The terms ‘rights’ and ‘the people’ used in the Amendment itself (1791) lead to no other conclusion than that ‘militia’ meant all individual citizens.
The Militia Act of 1792 defined that this was so, in black and white.
Most state constitutions use the term ‘individual,’ ‘the people,’ ‘any person’ or ‘every citizen’ when guaranteeing again, at the state level, the right to keep and bear arms, and fewer than 5 make mention of any military association or ‘common defense’ without also calling out self-defense as part of the purpose.
The United States Congress enacted the Freedmen’s Bureau Act on July 16, 1866 which expressly guaranteed to freed slaves all rights of citizenry, explicitly calling out the right of individuals to keep and bear arms, and making no mention of dependence on military service.
On page 44 of the Heller decision, is the following: “Every late-19th-century legal scholar that we have read interpreted the Second Amendment to secure an individual right unconnected with militia service.”
10 U.S. Code § 311 defines the militia as all able-bodied males 17-45 and all females who are members of the National Guard, and further defines the classes of the militia: the ‘organized militia’ being the National Guard and the Naval Militia, and the ‘unorganized militia’ as “members of the militia who are not members of the National Guard or the Naval Militia,” which very clearly says that there are members of the militia who are NOT in the National Guard.
The often–cited 20th century cases Miller and Emerson both referred to an understanding that the militia is “all males” or ‘the people,’ who were expected to provide their own arms and be proficient with them.
The Miller case also made clear that firearms guaranteed by the Second Amendment must be of a type “in common use” and “part of the ordinary military equipment.” This is tacit recognition of the opinion of most legal scholars that, as the purpose of the Second Amendment is to guarantee an armed populace who can oppose a military force if needed which requires familiarity with “weapons of war,” military-style firearms are included in the right guaranteed.
The 2008 U.S. Supreme Court Heller decision found that the meaning of the Second Amendment is that all United States Citizens have a right to keep and bear arms unconnected to military service, while also recognizing the States’ ability to place reasonable restrictions on possession such as on felons and the mentally ill, and on place and manner of carrying weapons. This decision struck down Washington D.C.’s ban on keeping any handguns as well as any operable long firearms in the home. But it only applied to Washington D.C. The question was still open as to whether it applied everywhere.

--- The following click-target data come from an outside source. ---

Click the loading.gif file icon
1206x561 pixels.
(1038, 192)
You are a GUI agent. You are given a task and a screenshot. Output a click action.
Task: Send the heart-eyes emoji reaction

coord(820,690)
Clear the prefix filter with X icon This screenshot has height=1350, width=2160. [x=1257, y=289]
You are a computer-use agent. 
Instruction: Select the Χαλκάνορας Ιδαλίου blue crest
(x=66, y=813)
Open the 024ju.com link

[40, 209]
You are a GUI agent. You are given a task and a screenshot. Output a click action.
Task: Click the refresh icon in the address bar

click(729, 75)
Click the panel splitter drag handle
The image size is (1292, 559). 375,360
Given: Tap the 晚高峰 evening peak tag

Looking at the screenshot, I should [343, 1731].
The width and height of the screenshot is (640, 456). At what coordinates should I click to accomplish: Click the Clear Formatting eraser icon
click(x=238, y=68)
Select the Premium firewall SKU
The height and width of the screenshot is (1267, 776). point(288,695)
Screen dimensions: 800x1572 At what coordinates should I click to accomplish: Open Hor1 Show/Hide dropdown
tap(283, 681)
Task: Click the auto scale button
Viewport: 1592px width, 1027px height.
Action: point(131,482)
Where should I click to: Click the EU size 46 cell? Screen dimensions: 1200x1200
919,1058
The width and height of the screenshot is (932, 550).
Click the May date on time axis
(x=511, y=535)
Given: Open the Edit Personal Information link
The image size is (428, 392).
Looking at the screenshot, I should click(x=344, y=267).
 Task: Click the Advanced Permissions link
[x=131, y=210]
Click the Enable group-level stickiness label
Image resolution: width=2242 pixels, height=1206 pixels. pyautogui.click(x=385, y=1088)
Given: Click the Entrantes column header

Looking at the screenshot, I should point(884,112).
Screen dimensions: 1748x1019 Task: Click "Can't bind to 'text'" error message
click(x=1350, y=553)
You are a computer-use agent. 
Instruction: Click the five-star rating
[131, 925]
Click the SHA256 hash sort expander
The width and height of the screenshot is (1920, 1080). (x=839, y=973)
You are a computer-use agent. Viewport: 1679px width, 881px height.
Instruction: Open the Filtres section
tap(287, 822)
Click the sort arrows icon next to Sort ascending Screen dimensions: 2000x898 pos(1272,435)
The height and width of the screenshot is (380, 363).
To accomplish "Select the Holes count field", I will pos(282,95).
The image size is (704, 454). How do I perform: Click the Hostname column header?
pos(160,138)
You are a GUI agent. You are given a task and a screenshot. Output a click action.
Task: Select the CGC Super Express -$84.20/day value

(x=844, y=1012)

The 2010 McDonald v. Chicago case settled that question. The U.S. Supreme Court held that the Fourteenth Amendment makes the Second Amendment right to keep and bear arms for the purpose of self-defense applicable to the states. In other words, Otis McDonald could keep and bear arms where he lived in Chicago, and states and localities could not prohibit citizens from keeping or bearing operable arms.
Illinois became the very last state to begin issuing concealed carry permits, in 2014.